I’m sitting here on my ottoman, a whole list of things I want to get done, not doing any of them (at least not until I started writing this blog post), and wondering why I spend so much time thinking about what I want/need to get done as opposed to actually *doing* it. I do this everywhere…though I am somewhat more focused at work when I can be (which isn’t as much as I’d like, because…other people).
That said, even here at home, by myself (well, just me and the dogs), I am…unsettled. Unfocused. I know what I want/need to do, but I can’t decide what to do first, or for how long, or what to do when I get interrupted, or…well, you get the picture.
Part of the problem is that I’m interrupted so often (even here at home), that I have trouble getting into anything because it seems futile. I know that happens a *lot* at work, and here at home with the dogs too. I’ve gotten so used to that, and it’s so disruptive to being “in the zone” with anything that I often just don’t even try. I pick at things, piecemeal, afraid to get too deep since an interruption is inevitably just around the corner instead of really focusing. It’s far less efficient and less satisfying than being able to actually put my head down and work steady for a good couple hours on the same project, but it’s often all I can do to actually make progress on anything.
Even just now, writing this post, I had to get up to let the dog in, but when I sat back down, I checked my email before coming back to this. Is there anything else that needs my attention? Do I need to shift focus again? Is it okay to try to get back in the zone for another twenty minutes or so?
I’ve trained my brain to be like this, to just work shallowly around all the interruptions throughout my day, and I get stuff done, but not nearly as efficiently or satisfyingly as I could if I were able to actually focus, even for just a full hour at a time.
Thing is, I probably could, it’s just that I hate being pulled out of the focus zone so much, and it’s happened so often, that the fear (or certainty) of it happening again keeps me from allowing myself to really delve into anything at all. And I’ve trained myself to give into that fear, unfortunately. Which means to “fix” it, there are a couple of things I really need to work on.

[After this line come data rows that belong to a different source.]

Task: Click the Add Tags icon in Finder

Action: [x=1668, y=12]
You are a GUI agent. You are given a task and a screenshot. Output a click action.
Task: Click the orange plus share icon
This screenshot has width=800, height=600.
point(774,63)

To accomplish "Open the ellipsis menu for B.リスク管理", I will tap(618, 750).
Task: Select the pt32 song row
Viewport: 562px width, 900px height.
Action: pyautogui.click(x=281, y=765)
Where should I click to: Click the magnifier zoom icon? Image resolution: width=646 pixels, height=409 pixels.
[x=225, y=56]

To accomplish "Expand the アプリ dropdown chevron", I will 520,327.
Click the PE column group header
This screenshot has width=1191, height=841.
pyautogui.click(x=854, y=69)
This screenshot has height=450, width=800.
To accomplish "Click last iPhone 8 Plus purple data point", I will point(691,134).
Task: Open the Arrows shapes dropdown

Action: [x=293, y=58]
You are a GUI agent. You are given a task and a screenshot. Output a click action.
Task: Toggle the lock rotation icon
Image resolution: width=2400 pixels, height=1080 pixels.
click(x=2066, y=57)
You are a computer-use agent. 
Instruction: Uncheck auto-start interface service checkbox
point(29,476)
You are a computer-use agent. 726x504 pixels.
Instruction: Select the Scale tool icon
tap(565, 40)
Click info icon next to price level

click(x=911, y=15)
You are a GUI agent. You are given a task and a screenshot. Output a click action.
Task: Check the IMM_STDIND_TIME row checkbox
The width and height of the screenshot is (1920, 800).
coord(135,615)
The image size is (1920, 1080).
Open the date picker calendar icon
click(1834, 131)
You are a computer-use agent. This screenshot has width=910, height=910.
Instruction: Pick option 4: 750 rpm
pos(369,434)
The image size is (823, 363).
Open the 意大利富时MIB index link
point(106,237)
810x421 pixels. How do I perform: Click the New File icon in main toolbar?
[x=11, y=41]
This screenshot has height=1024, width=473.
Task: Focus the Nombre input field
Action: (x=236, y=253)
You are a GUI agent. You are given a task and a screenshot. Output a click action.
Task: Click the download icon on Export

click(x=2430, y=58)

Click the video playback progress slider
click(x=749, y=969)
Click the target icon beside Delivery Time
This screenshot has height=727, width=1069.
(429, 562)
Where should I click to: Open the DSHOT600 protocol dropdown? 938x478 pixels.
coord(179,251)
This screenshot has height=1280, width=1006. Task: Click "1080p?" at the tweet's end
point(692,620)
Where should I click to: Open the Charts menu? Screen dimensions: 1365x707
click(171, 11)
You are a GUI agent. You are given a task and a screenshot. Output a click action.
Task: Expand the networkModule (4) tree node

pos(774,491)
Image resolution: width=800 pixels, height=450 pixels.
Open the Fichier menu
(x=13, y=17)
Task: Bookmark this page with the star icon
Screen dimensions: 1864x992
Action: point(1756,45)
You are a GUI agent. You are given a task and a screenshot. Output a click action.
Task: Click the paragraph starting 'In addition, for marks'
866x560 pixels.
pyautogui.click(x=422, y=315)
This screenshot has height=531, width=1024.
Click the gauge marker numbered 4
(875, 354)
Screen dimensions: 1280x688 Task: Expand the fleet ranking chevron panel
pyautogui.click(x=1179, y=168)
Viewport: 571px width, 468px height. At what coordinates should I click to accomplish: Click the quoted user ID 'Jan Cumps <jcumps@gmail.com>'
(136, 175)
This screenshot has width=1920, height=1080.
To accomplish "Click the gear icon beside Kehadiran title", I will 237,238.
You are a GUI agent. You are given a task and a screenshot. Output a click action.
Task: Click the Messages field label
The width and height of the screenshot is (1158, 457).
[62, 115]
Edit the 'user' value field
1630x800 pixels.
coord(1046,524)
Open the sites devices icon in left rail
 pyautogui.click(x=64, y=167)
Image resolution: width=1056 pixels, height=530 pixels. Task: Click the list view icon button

The first is planning. I’ve gotten lazy about both keeping track of projects and scheduling the smaller parts of the whole. The only way to be able to focus on anything is to first know what it is I wanted to focus on in the first place. I have a ton of projects to keep track of for work, and also a bunch for both the house and my writing. Today I wasted a ton of time just trying to decide whether to clean first, or write this blog post, or do some editing, or rearrange furniture…and that’s only four different things! If I had a running list of to-dos, and then either late last night or first thing this morning, I looked at that list and my day and actually scheduled when I wanted to do what, I wouldn’t have wasted all that time. I would have had a plan to follow, and even if I was interrupted or thrown off the schedule, I still would have been able to pick it back up from the last undone thing, and could have continued from there.
I have the tools to do this. I have a main calendar program and a list program that is easily used for automated reminders and scheduling. I also have a digital paper tablet that I can hand-write on (which often works best for me when making initial lists before they get scheduled into the automated one). The only thing I don’t have? A routine habit for maintaining the system.
The second thing I need will arguably be more difficult, and that is to somehow get over the fear of being interrupted, and learn to get into the “zone” of focused work more quickly so that even when I am interrupted, I don’t lose so much time. Part of that is knowing what I need to do when, but the other part is just retraining my brain so that when the interruption has been dealt with, I just check my list, figure out what I’m supposed to be working on next, and then just slide right back into it. That is a discipline thing, and it’s going to mostly involve using my to-do list to “trigger” my brain into focus-mode. It’s going to involve a lot of willpower.
I’ve been employing that throughout writing this post. Whenever I feel myself losing focus, I close my eyes briefly, remind myself that I’m writing a blog post, and then continue. I think what I’m going to do after I’ve finished this is to rearrange the screens on my cell phone so that my to-do list is the only thing on my home screen. That way, after any interruption throughout the day, I can unlock my phone, my to-do list will be right there, and at the top will be whatever is scheduled for the day and not yet checked off.
I think doing these two things – maintaining a to-do list/calendar and using it to trigger/ground my focus after every interruption, I can alieviate at least a little stress from my life, and hopefully spend more time actually focused on tasks rather than wondering what I should work on next or picking at things piecemeal throughout the day.
Next up on today’s impromptu to-do list: Update the actual to-do list, and schedule a time (either late night or early morning) to pick the priority items for any given day.
This sort of thing is why I should take vacation days more often. I have a hard time stepping back, looking at what’s causing me stress, and figuring out how to fix it when I don’t have time and space to just be quiet and think. Evaluation/re-evaluation days are important.